El mayor Carlos Alberto Pombo expresó ser “católico, apostólico, romano practicante” y dijo que se identificaba con la doctrina justicialista “porque su esencia doctrinaria no es otra que la Doctrina Social de la Iglesia”.


Según el mayor Derlys Even Francisco Bitz, Bonamín le explicó que no habían querido “dejar ningún vestigio o raicillas” dentro del Ejército y esbozó la “teoría del círculo”: “Todos los que quedaron dentro de él fueron pasados a retiro; dentro de ese círculo estaban los que evidenciaban un perfil no querido por el Ejército para un oficial que podría comandar unidades o grandes unidades de la Fuerza en la década del ’90. Pudo haber habido inocentes dentro del círculo, pero ante la duda se los eliminó. ¿Qué es un hombre para el Ejército?”.


Bonamín también le dijo que no intervendría en el caso. Bitz, quien era amigo del obispo Devoto y cuyas relaciones políticas pasaron por el radicalismo, reclamó por el secreto con que se lo había investigado, sin derecho de defensa, que basó en la Constitución Nacional pero también en la encíclica Pacem in Terris. Dijo que la resolución se fundamentó como si el Ejército “fuera un Estado dentro del Estado o por sobre el Estado”. A su juicio, “las Fuerzas Armadas son parte integrante de la Nación y deben estar subordinadas al Poder Político en el marco de la Constitución Nacional”. Su “filosofía y sentir” deben ser el de toda la Nación. [...] Las Fuerzas Armadas no son “la última reserva moral de la Patria”.


Es ostensible la diferencia de su tono con el de las abyectas disculpas de la mayoría de sus camaradas. Vale la pena precisar que no escribió estas líneas en 1980 sino el 26 de agosto de 1983, a dos meses de las elecciones presidenciales.
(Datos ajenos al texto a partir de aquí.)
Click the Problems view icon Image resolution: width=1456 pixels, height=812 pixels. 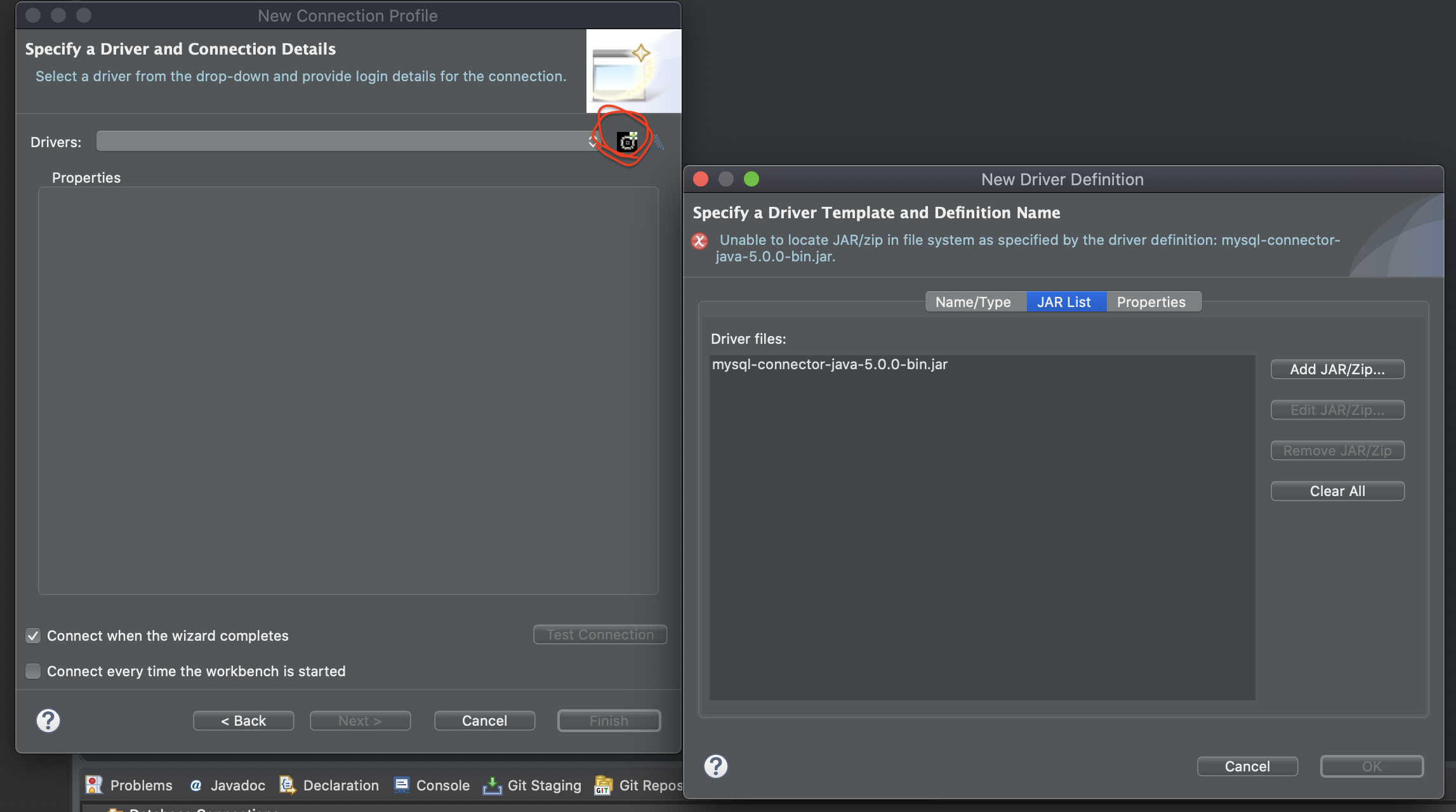tap(94, 785)
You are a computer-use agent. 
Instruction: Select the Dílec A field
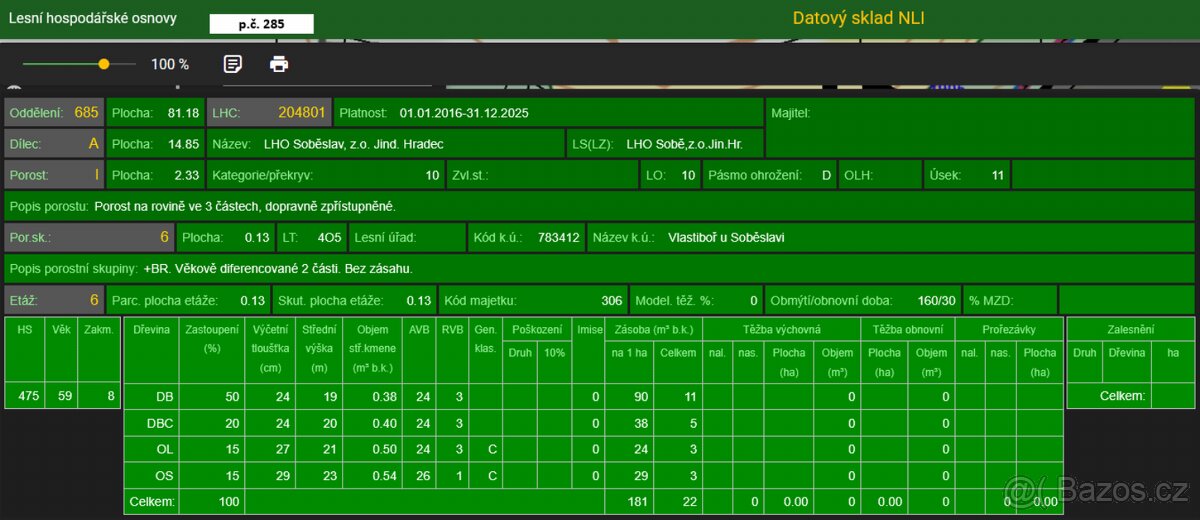pyautogui.click(x=54, y=144)
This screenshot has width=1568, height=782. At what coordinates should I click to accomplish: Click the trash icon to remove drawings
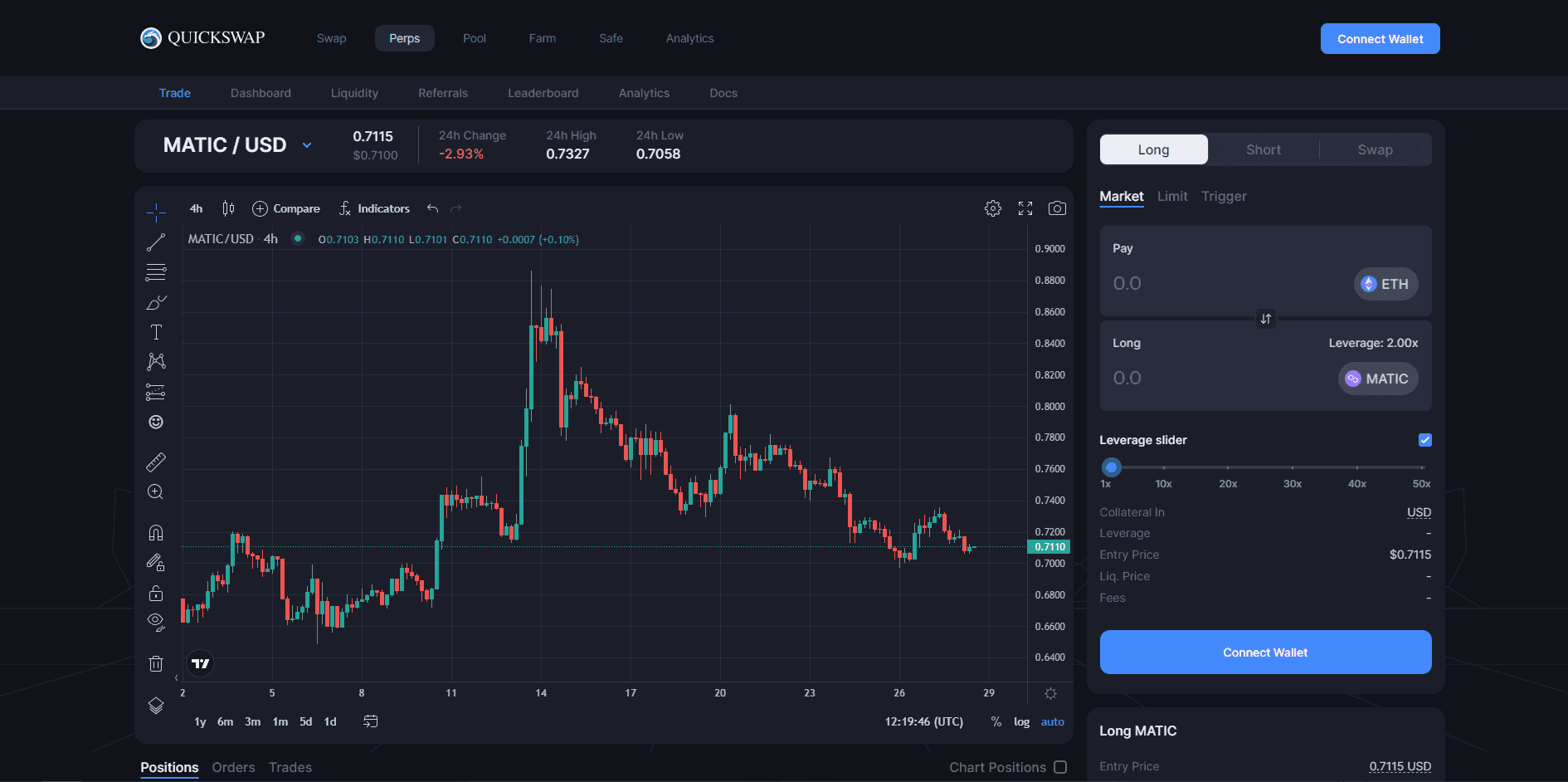tap(156, 663)
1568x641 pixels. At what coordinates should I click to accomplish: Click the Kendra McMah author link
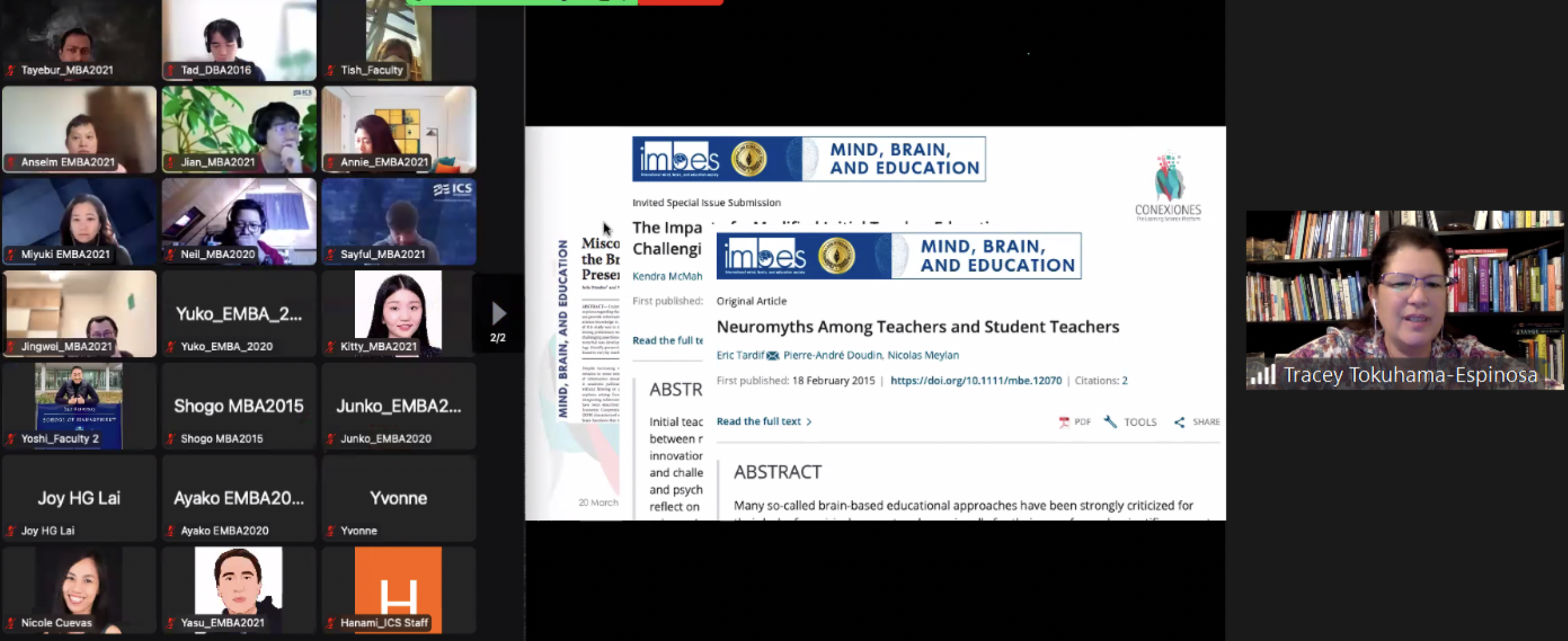pyautogui.click(x=667, y=276)
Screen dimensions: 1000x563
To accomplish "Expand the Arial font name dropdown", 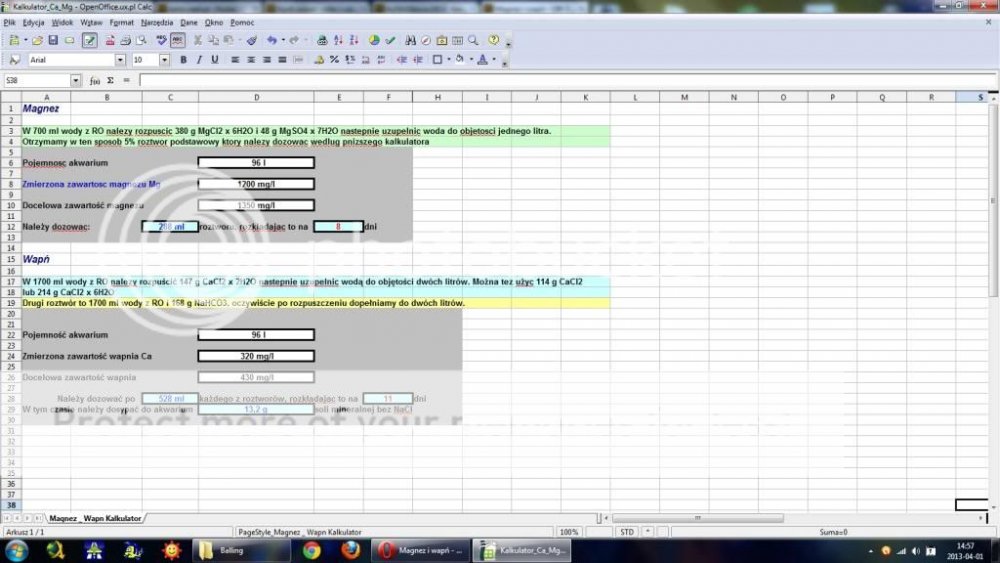I will [121, 60].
Al concluir la dictadura varios de estos oficiales asesoraron a los bloques legislativos justicialista y radical o/y ocuparon cargos ejecutivos en las áreas de seguridad o defensa del gobierno nacional. Algunos (como Tibiletti, Colombo y Rossi) tuvieron un rol de gran valor en la sanción de las leyes de defensa nacional, seguridad interior e inteligencia nacional, que fijaron el marco legal para la subordinación castrense a la conducción civil y apartaron a las Fuerzas Armadas de las tareas policiales y parapoliciales que las habían hundido en la ignominia. Otros (como Sánchez Toranzo) rechazaron y denunciaron intentos de soborno cuando ocuparon cargos públicos. Varios (como González Chipont y García Moreno) fueron procesados por los crímenes de los que se jactaban entonces.